- The Washington Times - Wednesday, March 16, 2022

A Russian lawmaker said that his country will have more demands after its victory in Ukraine — among them, Alaska.

Duma member Oleg Matveychev said over the weekend that “after Ukraine’s demilitarization is completed,” Russia should get reparations from Europe and the U.S. “from the damage that was caused by the sanctions and the war itself.”

Those demands, he said on “Sunday Evening With Vladimir Solovyov,” include the “return of all Russian properties, those of the Russian empire, the Soviet Union and current Russia, which has been seized in the United States, and so on.”

He was then asked by the host whether he meant Alaska and Fort Ross, California.

Mr. Matveychev, whom the Daily Mail described as “the Kremlin’s spin doctor,” nodded and said “that was my next point. As well as the Antarctic. We discovered it, so it belongs to us.”

The U.S. purchased Alaska from Russia in 1867, in a deal disparaged at the time as “Seward’s Folly,” for $7.2 million.

Fort Ross, in Sonoma County north of the San Francisco Bay Area, was once a Russian colonial settlement run by a private company chartered by the czar. John Sutter, of California gold-rush fame, purchased Fort Ross for $30,000 after it had begun to decline.

Alaska Gov. Mike Dunleavy retweeted the Daily Mail article on Russia’s demand for his state and said “nyet.”

“Good luck with that! Not if we have something to say about it. We have hundreds of thousands of armed Alaskans and military members that will see it differently,” the Republican governor wrote.

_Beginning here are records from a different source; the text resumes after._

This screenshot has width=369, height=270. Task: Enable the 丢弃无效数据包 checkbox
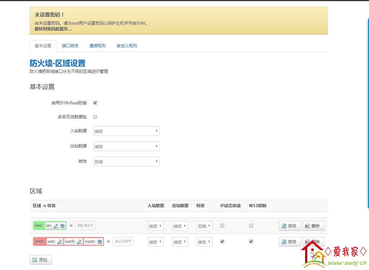pyautogui.click(x=95, y=117)
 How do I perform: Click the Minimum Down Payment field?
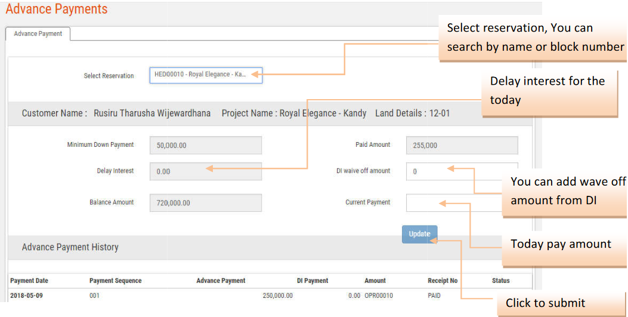[x=205, y=145]
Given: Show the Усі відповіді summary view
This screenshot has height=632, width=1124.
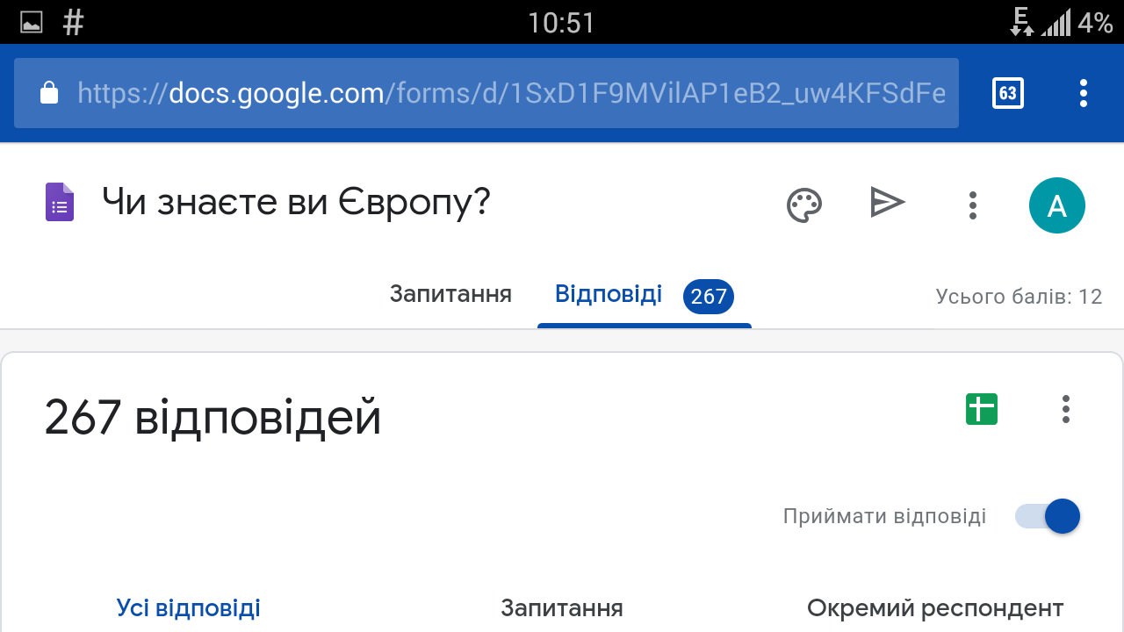Looking at the screenshot, I should [x=189, y=607].
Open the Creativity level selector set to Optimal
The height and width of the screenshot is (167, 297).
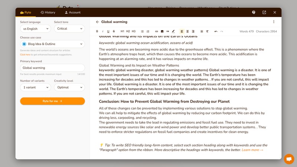69,88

Mr. Matveychev said the Kremlin’s demands won’t stop there and will include “the return of all medals that have been unlawfully taken from our sportsmen during all Olympic games, as well as the extradition of [doping whistleblower Grigory] Rodchenkov, along with the extradition of multiple other criminals we’ll want.”

“I think we should start voicing all of that, so they understand what will be on the table. ‘You didn’t want to talk to us about something small, like Ukraine’s neutrality, here’s what you get.’ And that’s not even all of it,” he said

• Victor Morton can be reached at vmorton@washingtontimes.com.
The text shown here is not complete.